Work item
Print the entire listing. Each line must match the original exactly.

Given entries section start

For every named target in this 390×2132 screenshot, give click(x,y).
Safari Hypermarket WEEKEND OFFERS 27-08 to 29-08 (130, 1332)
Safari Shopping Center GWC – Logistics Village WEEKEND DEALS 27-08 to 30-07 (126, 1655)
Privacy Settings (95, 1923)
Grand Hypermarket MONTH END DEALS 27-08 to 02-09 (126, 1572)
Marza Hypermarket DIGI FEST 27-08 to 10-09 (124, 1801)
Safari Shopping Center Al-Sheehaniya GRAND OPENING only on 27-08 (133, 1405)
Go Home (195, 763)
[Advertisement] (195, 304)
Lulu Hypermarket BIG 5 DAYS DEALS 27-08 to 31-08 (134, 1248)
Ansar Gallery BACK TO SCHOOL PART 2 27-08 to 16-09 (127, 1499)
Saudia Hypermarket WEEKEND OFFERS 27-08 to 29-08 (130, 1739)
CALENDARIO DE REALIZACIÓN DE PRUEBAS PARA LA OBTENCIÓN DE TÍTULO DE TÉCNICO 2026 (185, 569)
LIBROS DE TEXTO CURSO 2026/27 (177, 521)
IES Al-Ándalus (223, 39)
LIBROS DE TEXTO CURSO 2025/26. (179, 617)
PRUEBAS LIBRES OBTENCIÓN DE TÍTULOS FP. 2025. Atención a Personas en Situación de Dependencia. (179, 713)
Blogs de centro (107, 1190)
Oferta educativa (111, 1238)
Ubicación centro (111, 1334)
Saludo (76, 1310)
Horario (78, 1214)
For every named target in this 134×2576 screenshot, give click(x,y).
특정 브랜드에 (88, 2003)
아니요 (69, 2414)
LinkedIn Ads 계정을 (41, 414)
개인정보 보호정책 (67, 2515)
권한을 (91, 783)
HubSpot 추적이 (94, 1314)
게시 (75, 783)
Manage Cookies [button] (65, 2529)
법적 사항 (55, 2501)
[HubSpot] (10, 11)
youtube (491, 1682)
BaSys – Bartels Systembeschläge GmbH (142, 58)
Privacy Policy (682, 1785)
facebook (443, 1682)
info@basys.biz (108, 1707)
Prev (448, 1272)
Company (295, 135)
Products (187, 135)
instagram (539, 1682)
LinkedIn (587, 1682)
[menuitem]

Given entries section end

Solution for this exercise
For every named target in this 390×2132 screenshot, give click(x,y).
Safari Hypermarket WEEKEND OFFERS 27-08 to 29-08 (130, 1332)
Safari Shopping Center GWC – Logistics Village WEEKEND DEALS 27-08 to 30-07 (126, 1655)
Privacy Settings (95, 1923)
Grand Hypermarket MONTH END DEALS 27-08 to 02-09 (126, 1572)
Marza Hypermarket DIGI FEST 27-08 to 10-09 (124, 1801)
Safari Shopping Center Al-Sheehaniya GRAND OPENING only on 27-08 (133, 1405)
Go Home (195, 763)
[Advertisement] (195, 304)
Lulu Hypermarket BIG 5 DAYS DEALS 27-08 to 31-08 (134, 1248)
Ansar Gallery BACK TO SCHOOL PART 2 27-08 to 16-09 (127, 1499)
Saudia Hypermarket WEEKEND OFFERS 27-08 to 29-08 (130, 1739)
CALENDARIO DE REALIZACIÓN DE PRUEBAS PARA LA OBTENCIÓN DE TÍTULO DE TÉCNICO 2026 (185, 569)
LIBROS DE TEXTO CURSO 2026/27 (177, 521)
IES Al-Ándalus (223, 39)
LIBROS DE TEXTO CURSO 2025/26. (179, 617)
PRUEBAS LIBRES OBTENCIÓN DE TÍTULOS FP. 2025. Atención a Personas en Situación de Dependencia. (179, 713)
Blogs de centro (107, 1190)
Oferta educativa (111, 1238)
Ubicación centro (111, 1334)
Saludo (76, 1310)
Horario (78, 1214)
For every named target in this 134×2576 screenshot, give click(x,y).
특정 브랜드에 (88, 2003)
아니요 (69, 2414)
LinkedIn Ads 계정을 (41, 414)
개인정보 보호정책 (67, 2515)
권한을 (91, 783)
HubSpot 추적이 (94, 1314)
게시 (75, 783)
Manage Cookies [button] (65, 2529)
법적 사항 (55, 2501)
[HubSpot] (10, 11)
youtube (491, 1682)
BaSys – Bartels Systembeschläge GmbH (142, 58)
Privacy Policy (682, 1785)
facebook (443, 1682)
info@basys.biz (108, 1707)
Prev (448, 1272)
Company (295, 135)
Products (187, 135)
instagram (539, 1682)
LinkedIn (587, 1682)
[menuitem]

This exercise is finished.